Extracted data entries
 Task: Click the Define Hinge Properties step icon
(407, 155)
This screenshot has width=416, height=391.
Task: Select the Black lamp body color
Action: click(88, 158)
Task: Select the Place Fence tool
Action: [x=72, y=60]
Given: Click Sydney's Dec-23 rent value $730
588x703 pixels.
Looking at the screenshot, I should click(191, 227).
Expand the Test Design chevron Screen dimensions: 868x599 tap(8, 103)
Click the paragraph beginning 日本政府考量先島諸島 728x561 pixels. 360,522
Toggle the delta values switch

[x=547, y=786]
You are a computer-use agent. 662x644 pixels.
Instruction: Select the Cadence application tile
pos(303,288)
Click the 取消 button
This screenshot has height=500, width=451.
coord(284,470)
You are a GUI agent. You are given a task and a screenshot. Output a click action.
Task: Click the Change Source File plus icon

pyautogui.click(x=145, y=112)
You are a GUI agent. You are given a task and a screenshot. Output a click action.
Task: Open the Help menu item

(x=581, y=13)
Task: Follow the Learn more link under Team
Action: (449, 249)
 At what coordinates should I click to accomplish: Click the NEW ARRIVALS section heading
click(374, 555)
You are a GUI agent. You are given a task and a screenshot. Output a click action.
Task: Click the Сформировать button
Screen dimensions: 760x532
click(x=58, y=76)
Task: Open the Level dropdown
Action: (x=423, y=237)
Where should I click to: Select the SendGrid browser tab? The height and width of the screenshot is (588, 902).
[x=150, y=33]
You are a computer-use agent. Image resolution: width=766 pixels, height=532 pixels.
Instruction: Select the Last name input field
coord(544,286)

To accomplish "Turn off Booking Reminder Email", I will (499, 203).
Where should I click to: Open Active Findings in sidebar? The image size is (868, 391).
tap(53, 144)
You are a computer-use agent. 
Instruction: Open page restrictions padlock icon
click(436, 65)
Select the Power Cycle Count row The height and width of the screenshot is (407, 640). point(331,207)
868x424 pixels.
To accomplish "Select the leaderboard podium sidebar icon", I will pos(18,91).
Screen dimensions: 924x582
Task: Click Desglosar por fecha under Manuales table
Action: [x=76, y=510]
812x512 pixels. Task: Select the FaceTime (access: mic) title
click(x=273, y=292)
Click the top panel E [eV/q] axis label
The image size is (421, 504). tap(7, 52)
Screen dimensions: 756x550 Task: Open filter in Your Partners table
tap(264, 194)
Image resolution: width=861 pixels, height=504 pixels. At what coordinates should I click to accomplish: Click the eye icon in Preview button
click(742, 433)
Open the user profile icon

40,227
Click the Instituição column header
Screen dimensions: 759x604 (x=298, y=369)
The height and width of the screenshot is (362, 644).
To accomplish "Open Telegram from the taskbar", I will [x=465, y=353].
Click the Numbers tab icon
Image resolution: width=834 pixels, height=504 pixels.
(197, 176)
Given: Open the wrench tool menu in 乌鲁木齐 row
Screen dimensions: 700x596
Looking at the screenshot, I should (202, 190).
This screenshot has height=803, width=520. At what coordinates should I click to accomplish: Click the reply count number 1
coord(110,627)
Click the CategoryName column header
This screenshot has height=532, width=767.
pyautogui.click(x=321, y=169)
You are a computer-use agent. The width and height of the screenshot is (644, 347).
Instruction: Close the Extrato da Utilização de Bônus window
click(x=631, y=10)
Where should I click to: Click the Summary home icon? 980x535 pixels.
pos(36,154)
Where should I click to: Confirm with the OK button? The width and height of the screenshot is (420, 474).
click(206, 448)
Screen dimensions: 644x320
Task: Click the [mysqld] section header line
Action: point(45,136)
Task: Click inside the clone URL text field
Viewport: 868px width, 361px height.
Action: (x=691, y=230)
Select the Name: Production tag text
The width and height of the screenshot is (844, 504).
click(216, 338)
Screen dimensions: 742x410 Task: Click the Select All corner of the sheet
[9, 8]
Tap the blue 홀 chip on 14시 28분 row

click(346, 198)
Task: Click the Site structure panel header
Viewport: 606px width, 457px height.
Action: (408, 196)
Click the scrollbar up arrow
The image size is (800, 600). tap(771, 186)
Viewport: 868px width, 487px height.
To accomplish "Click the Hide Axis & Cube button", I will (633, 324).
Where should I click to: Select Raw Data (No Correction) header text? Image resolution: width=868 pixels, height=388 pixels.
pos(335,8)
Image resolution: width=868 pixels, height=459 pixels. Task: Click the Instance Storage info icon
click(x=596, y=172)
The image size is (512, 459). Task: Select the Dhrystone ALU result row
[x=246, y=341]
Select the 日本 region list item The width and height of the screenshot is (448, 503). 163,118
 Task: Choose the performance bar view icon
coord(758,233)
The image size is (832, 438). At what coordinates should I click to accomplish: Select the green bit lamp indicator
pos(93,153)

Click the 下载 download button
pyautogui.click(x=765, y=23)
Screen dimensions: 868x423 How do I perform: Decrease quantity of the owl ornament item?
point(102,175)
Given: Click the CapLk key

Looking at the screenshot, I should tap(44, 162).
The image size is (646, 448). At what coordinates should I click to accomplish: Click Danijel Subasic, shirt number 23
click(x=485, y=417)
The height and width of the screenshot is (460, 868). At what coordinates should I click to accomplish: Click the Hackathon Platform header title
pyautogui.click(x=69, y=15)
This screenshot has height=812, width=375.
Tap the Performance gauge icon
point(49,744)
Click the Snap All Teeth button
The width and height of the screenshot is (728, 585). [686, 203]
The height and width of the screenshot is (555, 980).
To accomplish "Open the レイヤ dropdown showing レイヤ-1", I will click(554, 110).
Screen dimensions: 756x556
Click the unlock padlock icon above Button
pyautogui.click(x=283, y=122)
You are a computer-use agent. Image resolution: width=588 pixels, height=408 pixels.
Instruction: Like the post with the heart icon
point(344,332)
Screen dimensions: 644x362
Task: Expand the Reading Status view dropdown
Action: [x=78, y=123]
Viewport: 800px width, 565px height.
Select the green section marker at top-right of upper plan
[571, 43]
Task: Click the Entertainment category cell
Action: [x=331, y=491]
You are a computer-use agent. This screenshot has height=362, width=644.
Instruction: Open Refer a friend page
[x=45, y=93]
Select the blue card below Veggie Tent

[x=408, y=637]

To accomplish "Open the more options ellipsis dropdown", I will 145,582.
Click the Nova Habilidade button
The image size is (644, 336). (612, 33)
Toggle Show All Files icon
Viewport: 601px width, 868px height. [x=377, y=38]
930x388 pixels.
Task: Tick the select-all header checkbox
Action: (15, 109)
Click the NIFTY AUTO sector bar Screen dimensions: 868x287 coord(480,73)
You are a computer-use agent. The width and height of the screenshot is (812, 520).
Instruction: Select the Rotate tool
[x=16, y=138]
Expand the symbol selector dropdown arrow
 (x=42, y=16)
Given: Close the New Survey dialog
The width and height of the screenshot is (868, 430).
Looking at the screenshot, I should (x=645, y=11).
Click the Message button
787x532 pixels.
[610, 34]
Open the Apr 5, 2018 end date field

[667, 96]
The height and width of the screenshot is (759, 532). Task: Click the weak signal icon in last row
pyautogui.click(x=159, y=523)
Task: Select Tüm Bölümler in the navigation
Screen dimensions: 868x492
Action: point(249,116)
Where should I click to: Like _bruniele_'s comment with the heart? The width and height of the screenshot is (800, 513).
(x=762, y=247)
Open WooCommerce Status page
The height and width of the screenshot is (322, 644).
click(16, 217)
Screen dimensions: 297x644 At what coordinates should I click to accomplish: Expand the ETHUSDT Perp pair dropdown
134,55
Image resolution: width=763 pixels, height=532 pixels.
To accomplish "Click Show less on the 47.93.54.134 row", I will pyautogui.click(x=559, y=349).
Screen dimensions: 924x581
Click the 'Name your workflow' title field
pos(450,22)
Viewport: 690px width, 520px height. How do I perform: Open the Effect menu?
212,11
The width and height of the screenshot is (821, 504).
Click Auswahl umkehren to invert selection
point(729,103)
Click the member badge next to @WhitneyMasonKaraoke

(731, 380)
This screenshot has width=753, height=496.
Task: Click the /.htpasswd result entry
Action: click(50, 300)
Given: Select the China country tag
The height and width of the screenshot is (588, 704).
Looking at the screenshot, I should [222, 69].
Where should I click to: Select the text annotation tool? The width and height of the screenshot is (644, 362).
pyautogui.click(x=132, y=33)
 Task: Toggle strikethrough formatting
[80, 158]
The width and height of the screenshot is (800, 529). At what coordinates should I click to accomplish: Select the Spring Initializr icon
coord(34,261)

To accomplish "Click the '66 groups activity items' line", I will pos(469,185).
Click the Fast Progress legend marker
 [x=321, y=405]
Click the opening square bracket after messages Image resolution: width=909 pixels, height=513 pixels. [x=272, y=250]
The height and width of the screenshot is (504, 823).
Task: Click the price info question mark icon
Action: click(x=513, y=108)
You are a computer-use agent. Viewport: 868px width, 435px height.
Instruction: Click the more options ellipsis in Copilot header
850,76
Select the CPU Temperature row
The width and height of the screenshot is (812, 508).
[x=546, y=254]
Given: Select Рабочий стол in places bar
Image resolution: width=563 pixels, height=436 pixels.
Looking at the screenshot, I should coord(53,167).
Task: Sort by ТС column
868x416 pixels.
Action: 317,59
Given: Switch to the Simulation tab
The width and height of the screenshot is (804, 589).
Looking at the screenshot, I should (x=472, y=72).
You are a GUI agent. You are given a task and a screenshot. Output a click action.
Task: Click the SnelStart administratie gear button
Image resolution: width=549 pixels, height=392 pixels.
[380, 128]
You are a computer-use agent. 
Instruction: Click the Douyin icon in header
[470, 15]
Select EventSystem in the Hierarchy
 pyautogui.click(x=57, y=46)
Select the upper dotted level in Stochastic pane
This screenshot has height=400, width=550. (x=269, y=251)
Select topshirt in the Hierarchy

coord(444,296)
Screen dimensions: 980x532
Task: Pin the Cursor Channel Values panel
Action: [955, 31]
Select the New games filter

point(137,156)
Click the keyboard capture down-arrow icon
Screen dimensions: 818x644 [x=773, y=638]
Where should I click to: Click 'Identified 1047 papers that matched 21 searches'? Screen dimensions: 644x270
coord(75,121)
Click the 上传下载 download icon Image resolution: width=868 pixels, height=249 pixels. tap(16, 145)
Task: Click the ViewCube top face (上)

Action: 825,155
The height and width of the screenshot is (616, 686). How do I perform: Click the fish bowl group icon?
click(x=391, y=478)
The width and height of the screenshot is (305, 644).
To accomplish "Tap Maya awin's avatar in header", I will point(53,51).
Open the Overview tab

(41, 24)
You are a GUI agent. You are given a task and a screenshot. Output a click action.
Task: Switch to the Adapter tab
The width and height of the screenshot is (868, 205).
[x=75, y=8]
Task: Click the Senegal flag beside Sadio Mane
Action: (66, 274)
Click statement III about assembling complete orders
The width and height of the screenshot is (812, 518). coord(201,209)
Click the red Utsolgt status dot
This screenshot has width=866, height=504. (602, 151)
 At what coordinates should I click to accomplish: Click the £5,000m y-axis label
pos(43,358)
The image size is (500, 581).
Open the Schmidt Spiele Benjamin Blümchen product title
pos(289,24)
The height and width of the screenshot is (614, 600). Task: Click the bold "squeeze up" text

* **Exercise details**: Your reply should be the number of lines in the entries that contain "computer", nothing more.

* **Expected answer**: 9